Plenty of software developers use Linux for their work.
Before Chromebooks, my towns school system had netbooks which were pitifully slow on Windows. They installed Ubuntu instead. The netbooks still sucked, but probably sucked a lot less.
I’ve set up Linux machines for a school that had ancient computers and $0 computer lab budget. Within 2 years, they purchased new Apple computers.
25 years ago I worked at a university computer lab that was Windows-heavy because Dell wouldn’t stop donating PCs. However we didn’t have enough UNIX workstations as we had to pay for Sun / HP / IBM out of pocket. Converting them to Linux workstations would be nice because the Dells had more grunt than the aging RISC workstations.

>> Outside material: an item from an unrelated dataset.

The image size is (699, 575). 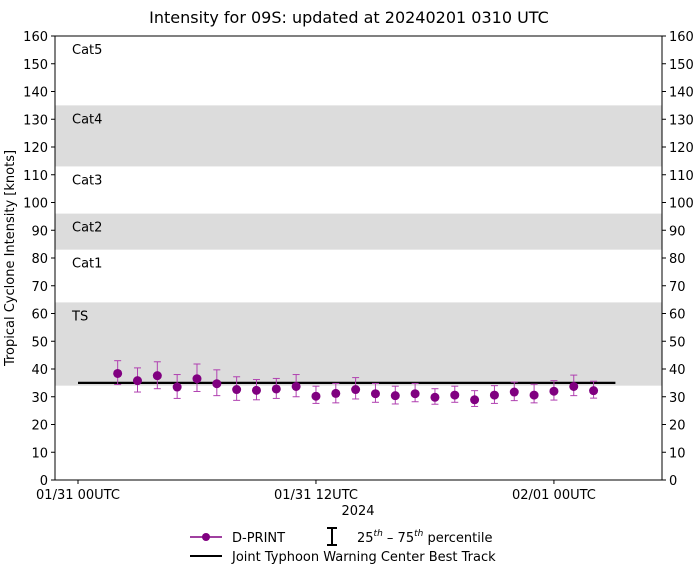 I want to click on data-marks, so click(x=347, y=384). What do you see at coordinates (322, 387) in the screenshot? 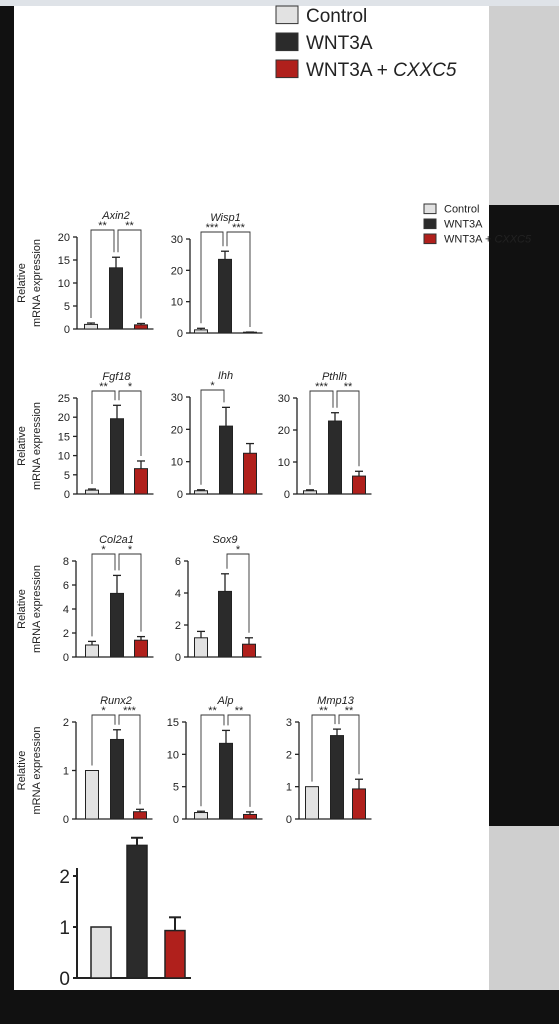
I see `chart-4-sig-label-0: ***` at bounding box center [322, 387]. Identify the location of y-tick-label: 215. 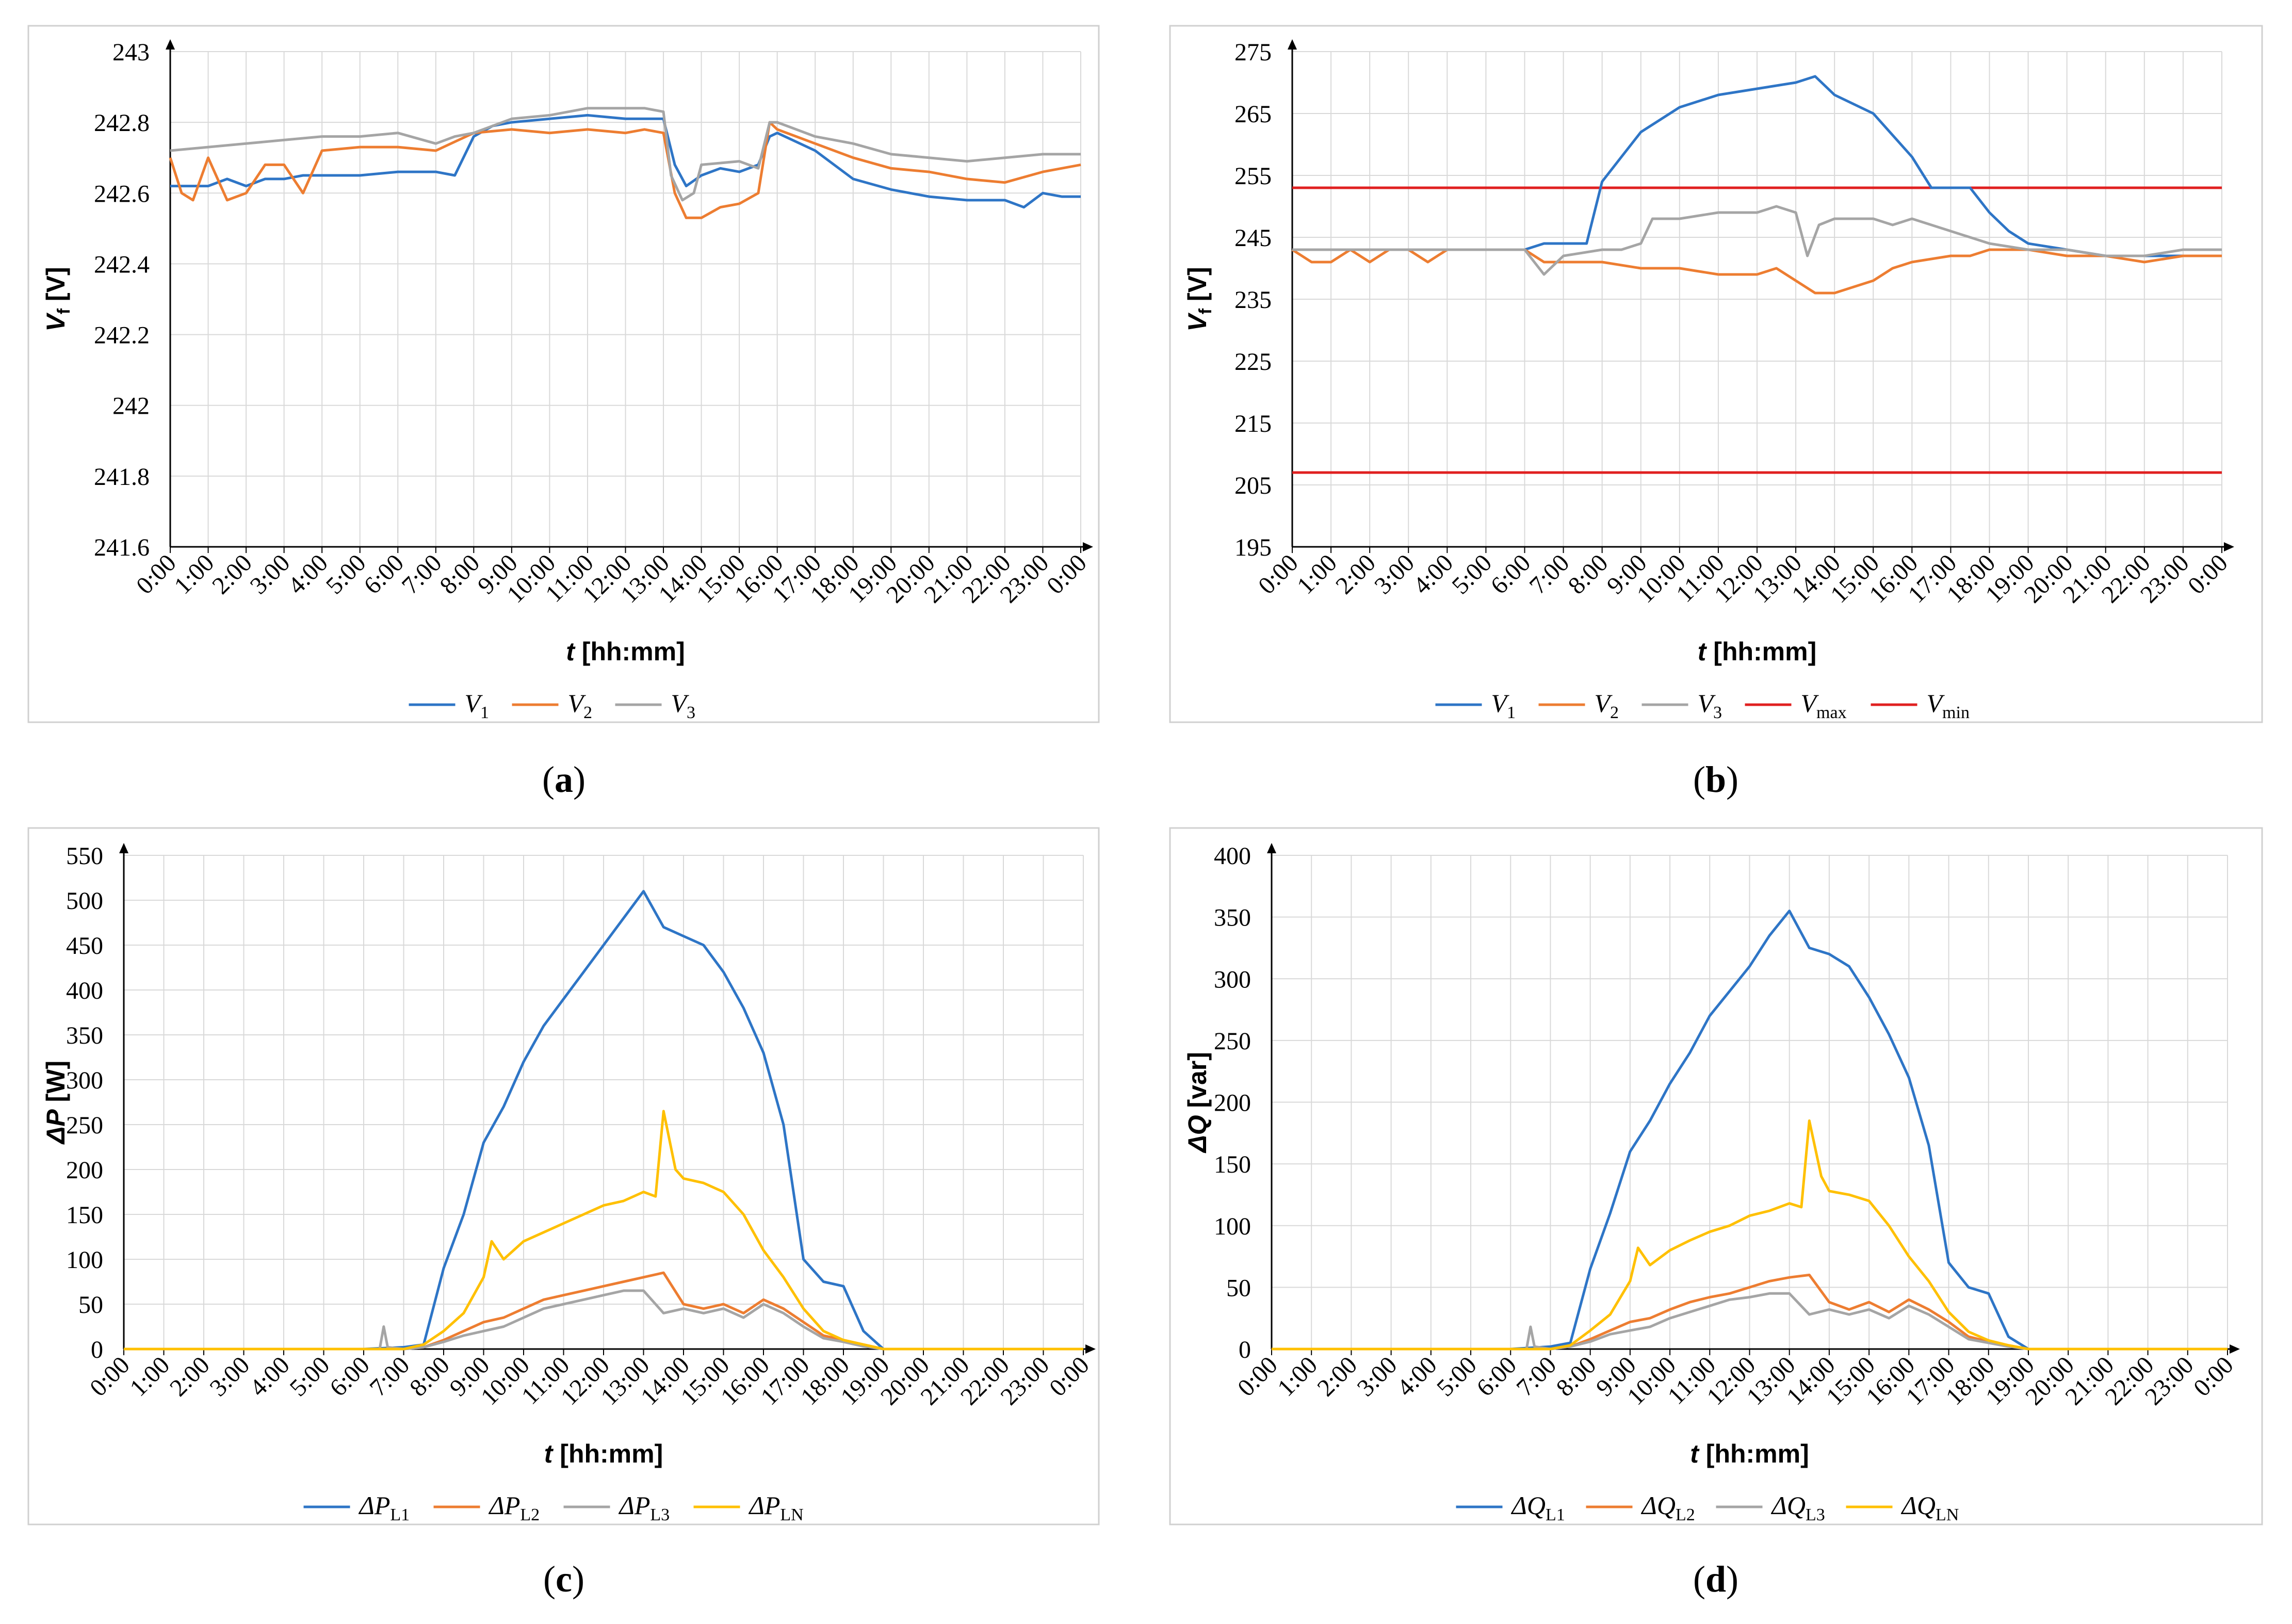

I proposed to switch a few desks worth to Debian and was given the go-ahead. After a few days learning how to preseed an installation image and getting a PXE server going I had 8 machines running CDE just like the AIX and HP/UX boxes. Users that didn’t need one of the commercial engineering applications tied to one OS or another didn’t notice any difference between the free (now as in both speech and beer) Dells and the proprietary workstations.
A couple of months after we got the pilot rolling, the university’s IT director came to check it out and told me we’re on the “lunatic fringe” for deploying an OS developed by volunteers, but otherwise offered approval as long as we could maintain security and availability.
Now every student in our local school district gets issued a Chromebook running Linux under the hood. Who’s the lunatic now?